Is He calling you out? Out of safety and shelter, into the world? To take the faith and hope He's given you — renewed and redeemed by the power of the resurrection — and be a witness to this new and abundant life?
Or is he calling you to come home, back to the sheep pen? To rest in his presence. To be healed and to know you belong.
You are planting seeds this week. You will put them in the ground and trust that God will bring life from them. But there is another kind of seed — the word of your testimony, the story of what Jesus has done for you. Who will you plant that seed with this week?
Maybe it's a conversation over coffee. Maybe it's telling your neighbor what gets you through the hard days. Maybe it's simply saying, 'I'd love for you to come to church with me.' You don't have to have all the answers.

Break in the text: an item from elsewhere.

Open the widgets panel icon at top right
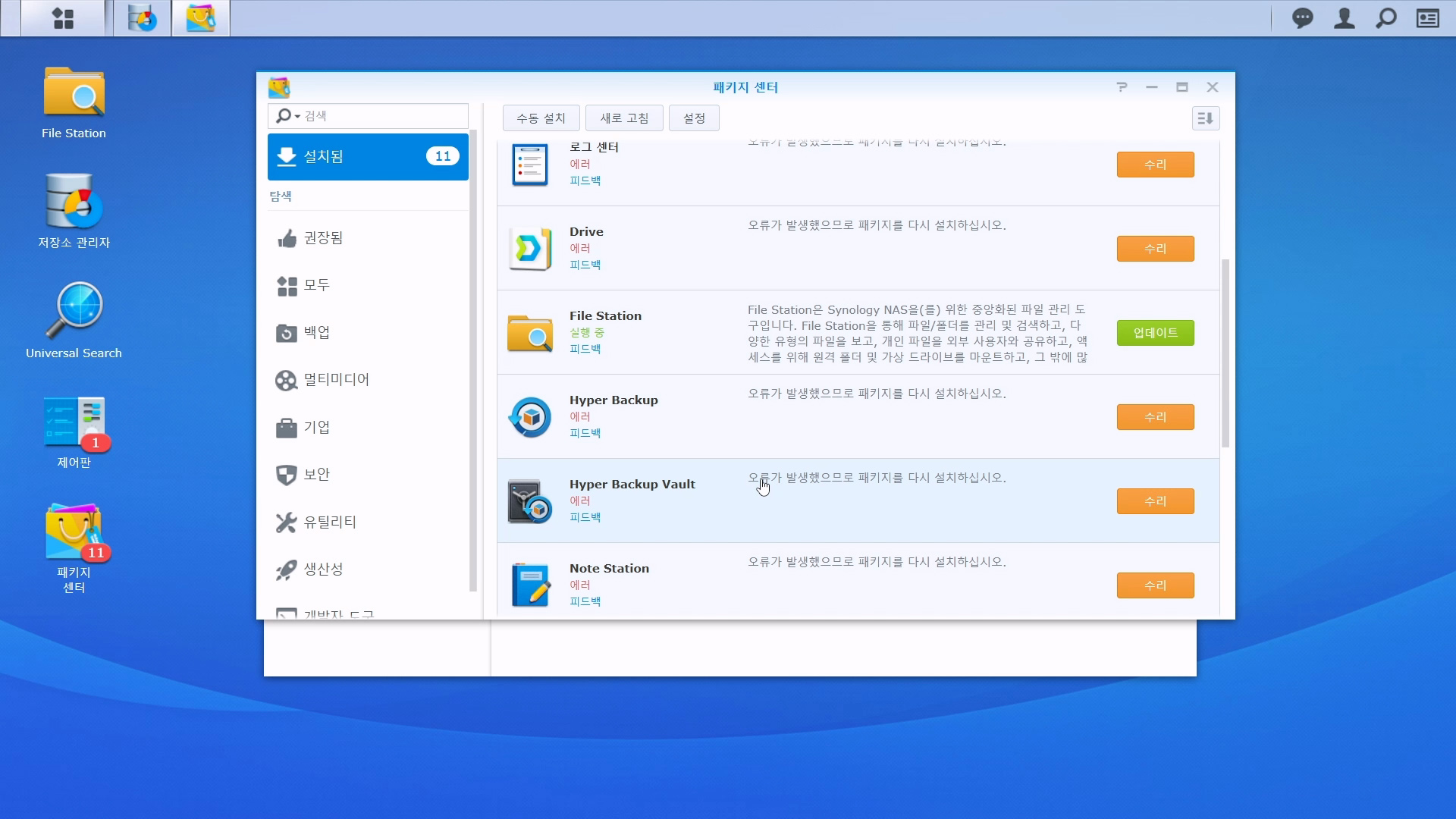The width and height of the screenshot is (1456, 819). 1427,18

You just have to know the shepherd's voice well enough to echo it.
Who in your life needs to hear that the shepherd knows their name — and the gate is open?

Closing Prayer

Lord Jesus, thank you for coming to us when we were lost, wounded, and alone. Thank you for calling us by name and leading us home. And thank you for calling us out into the fields to grow as we serve alongside you.
Help us to hear your voice clearly, wherever we are. Help us to lean on you, our shepherd, more than our own understanding. Help us to follow faithfully where you lead us, knowing you have conquered death, and we find our salvation and new life in you.
In your Holy Name we pray, Amen.

Benediction

The shepherd sends you out. But he always calls you back. In the name of the Father, the Son, and the Holy Spirit — Go in peace.